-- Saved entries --

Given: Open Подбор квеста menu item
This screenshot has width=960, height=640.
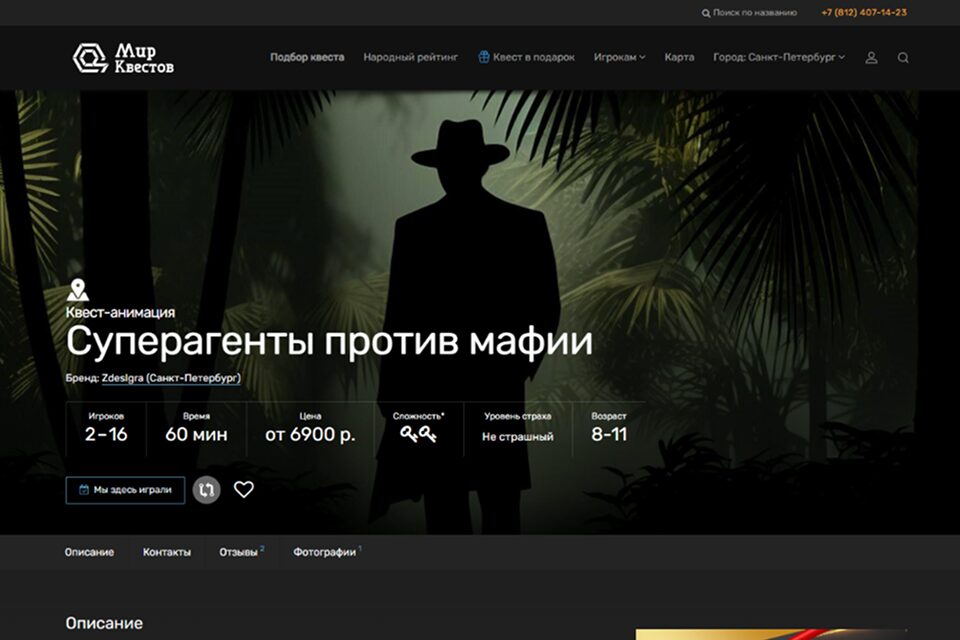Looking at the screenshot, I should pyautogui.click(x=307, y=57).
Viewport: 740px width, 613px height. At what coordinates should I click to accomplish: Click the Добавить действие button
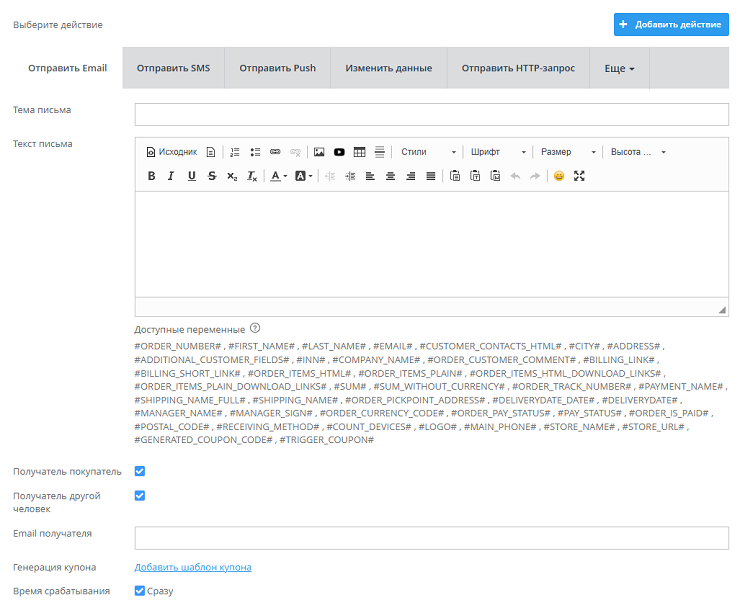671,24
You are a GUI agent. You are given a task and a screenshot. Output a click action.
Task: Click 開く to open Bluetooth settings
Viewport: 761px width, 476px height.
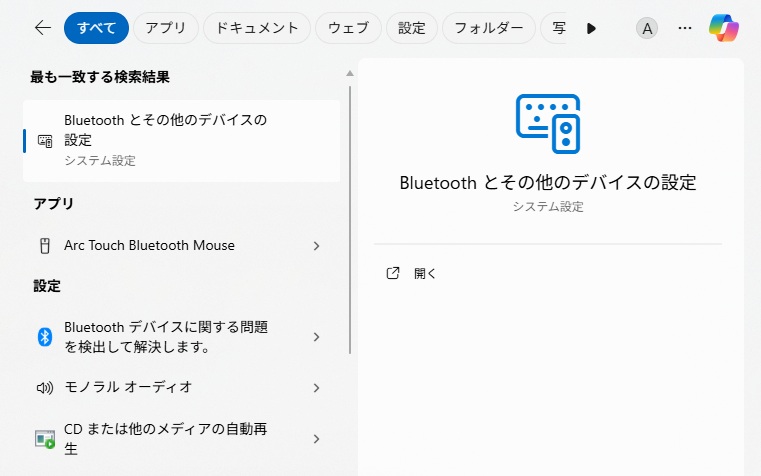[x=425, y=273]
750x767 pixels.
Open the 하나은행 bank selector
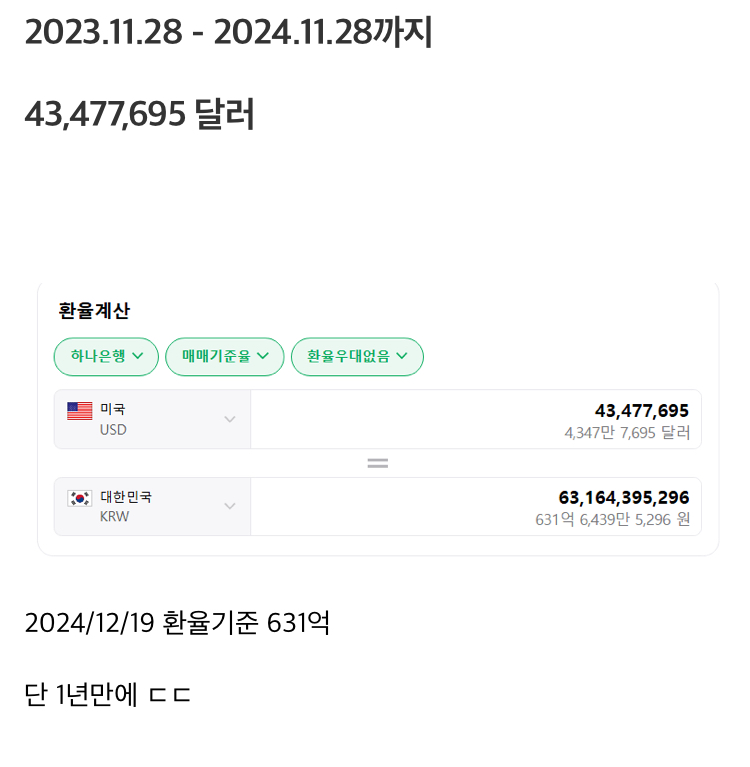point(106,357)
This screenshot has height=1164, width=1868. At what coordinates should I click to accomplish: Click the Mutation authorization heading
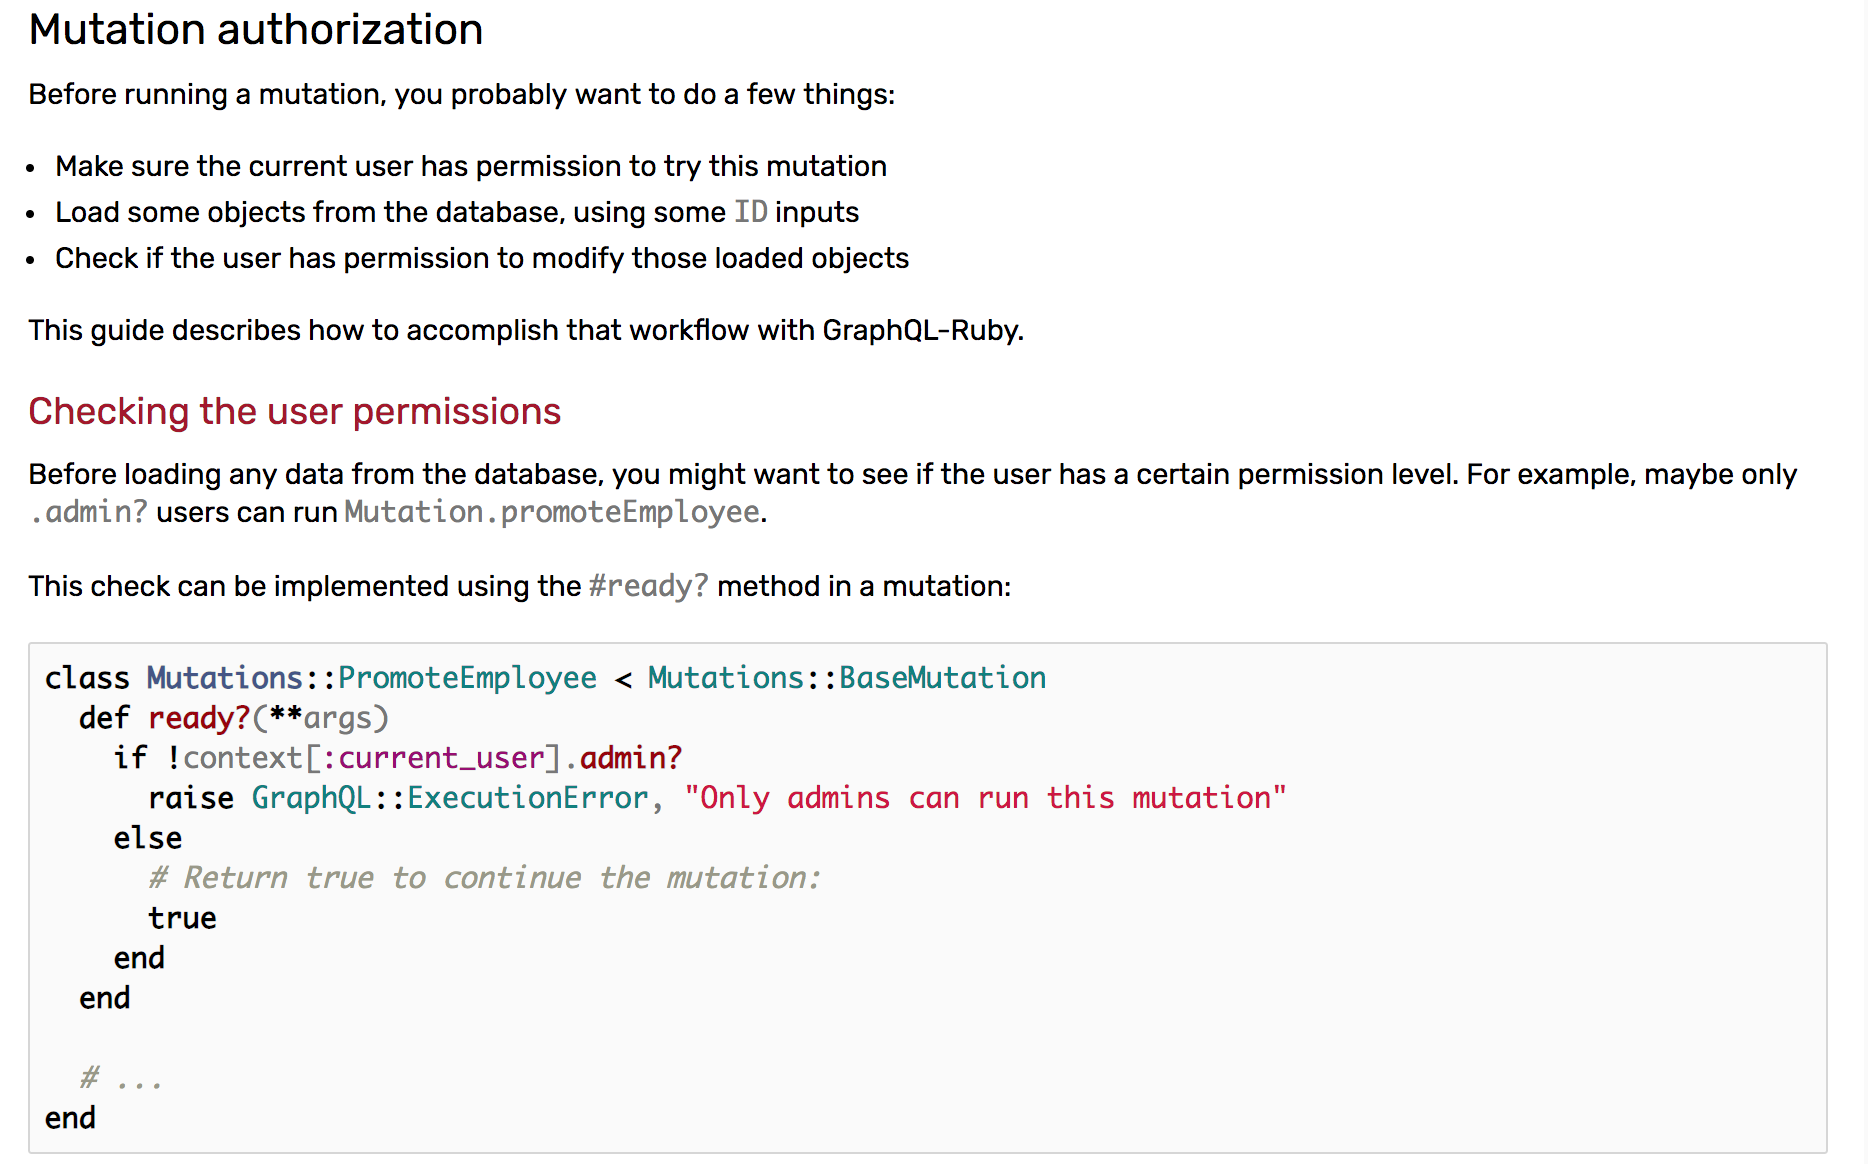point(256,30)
==
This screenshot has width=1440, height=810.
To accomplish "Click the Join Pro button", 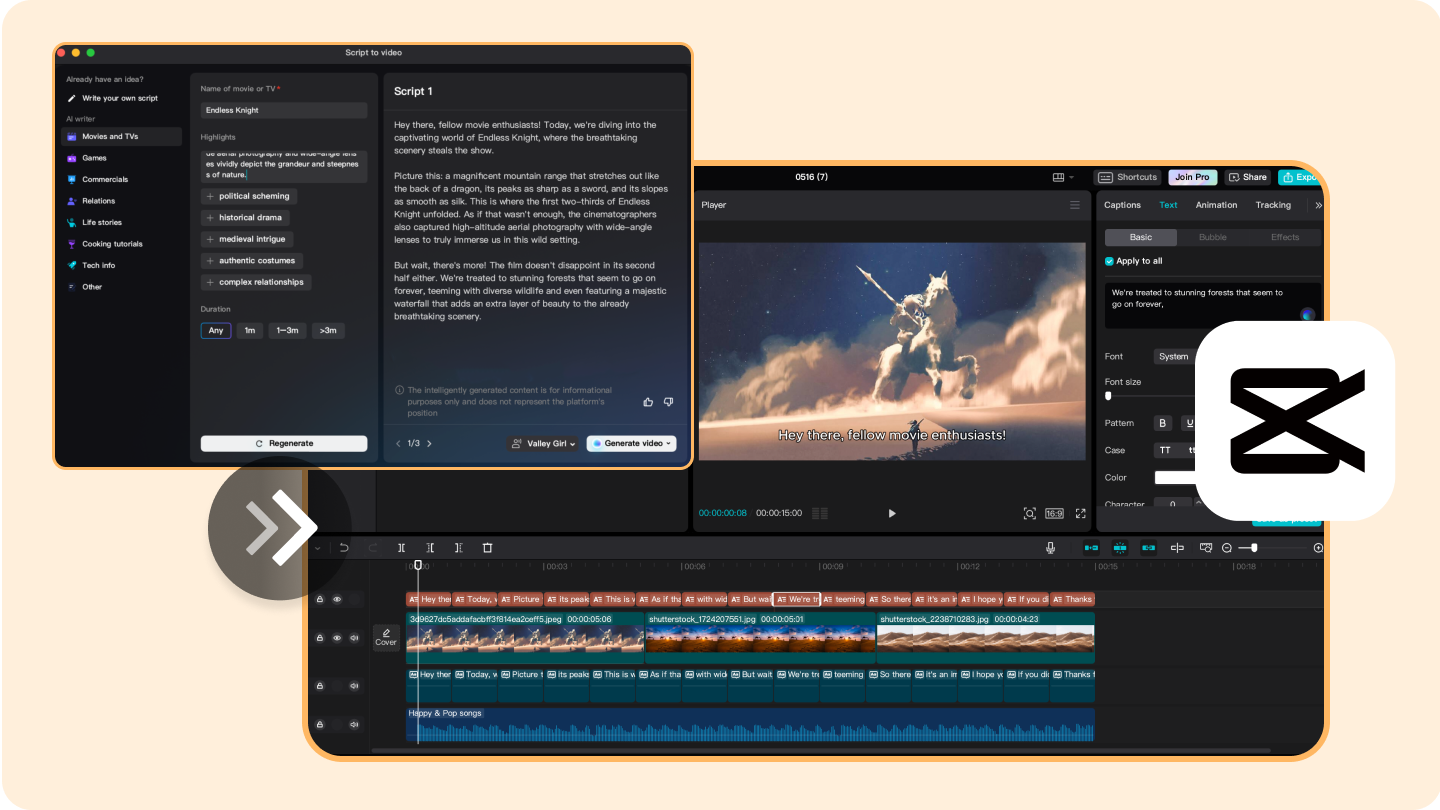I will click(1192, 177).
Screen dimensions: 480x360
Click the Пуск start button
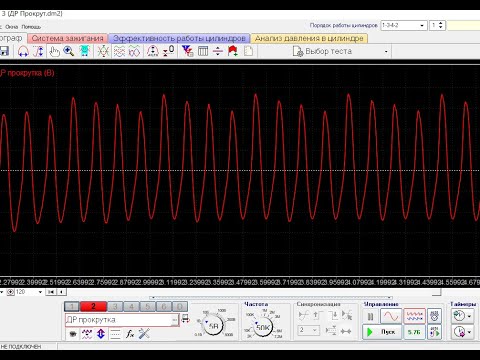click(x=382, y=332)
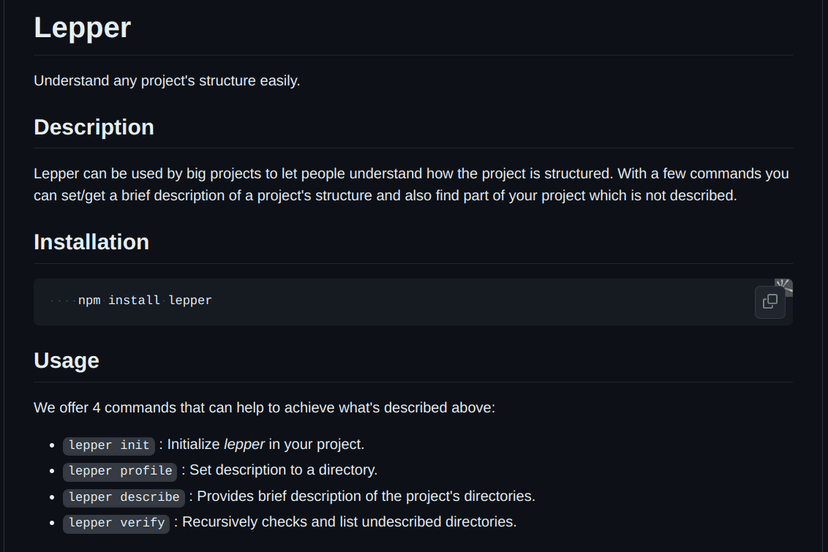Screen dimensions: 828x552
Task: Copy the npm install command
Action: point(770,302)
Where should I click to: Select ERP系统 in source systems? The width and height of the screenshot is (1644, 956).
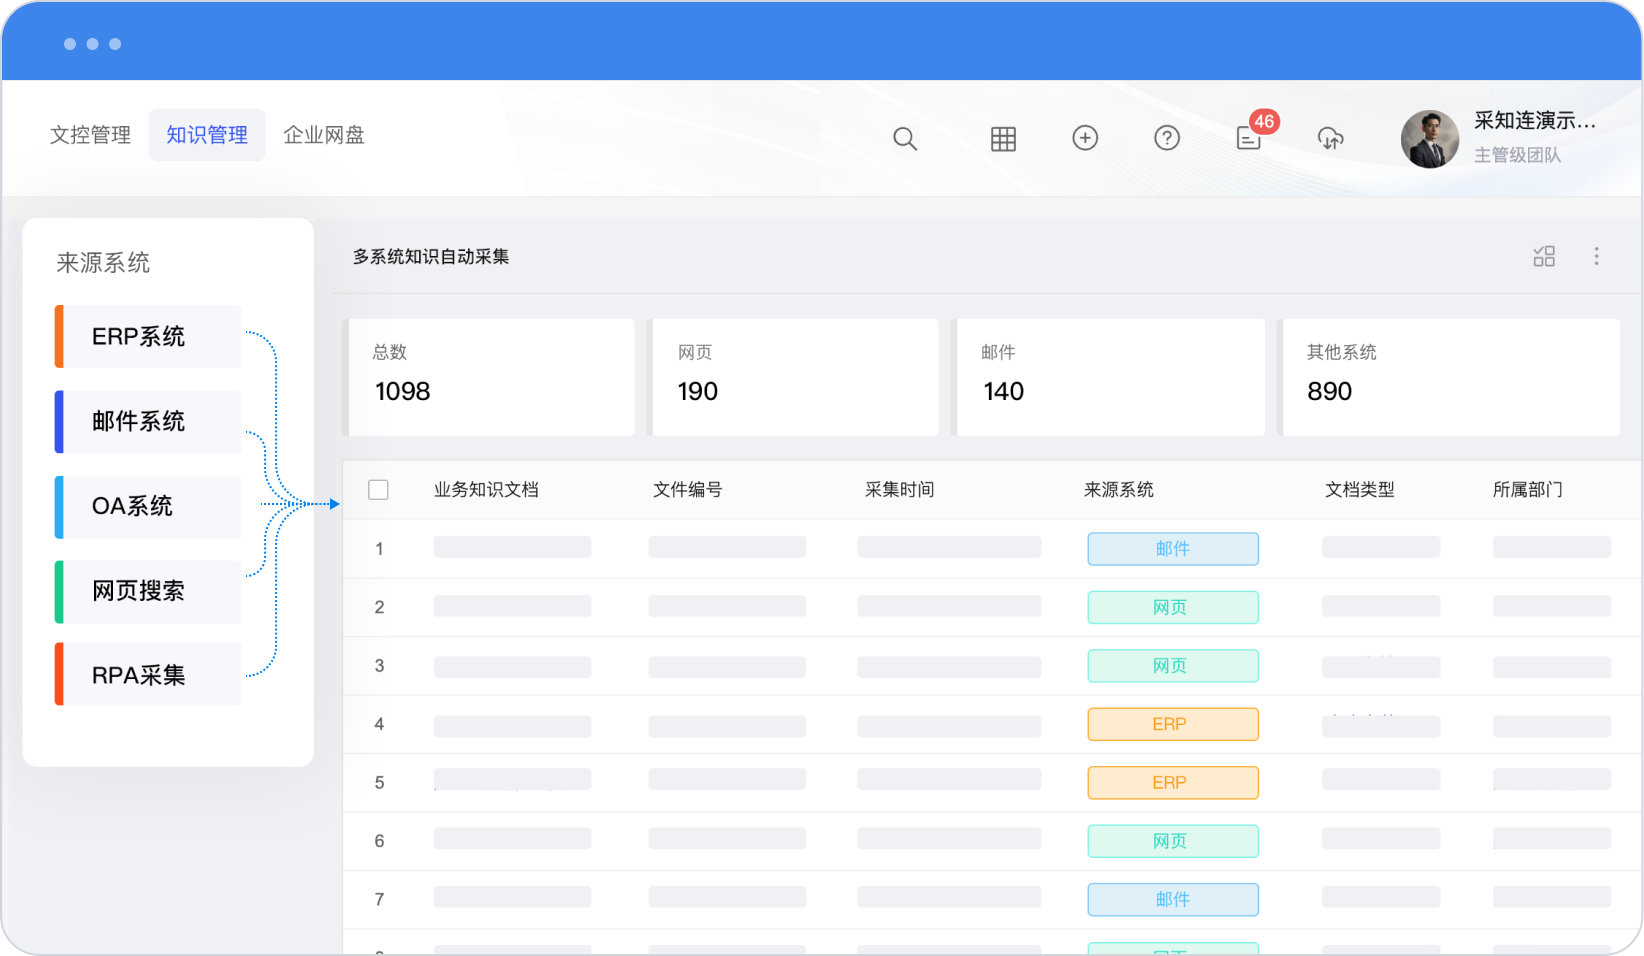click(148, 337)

-- TASK INSTRUCTIONS --
For this exercise, return exactly the lines above from the line with "Given: Open Подбор квеста menu item" through the line with "You are a GUI", both included. Do not copy the pictures.

-- EXERCISE OUTPUT --
Given: Open Подбор квеста menu item
This screenshot has width=960, height=640.
Looking at the screenshot, I should pyautogui.click(x=307, y=57).
Viewport: 740px width, 613px height. At what coordinates should I click to accomplish: Click the Добавить действие button
671,24
You are a GUI agent. You are given a task and a screenshot. Output a click action.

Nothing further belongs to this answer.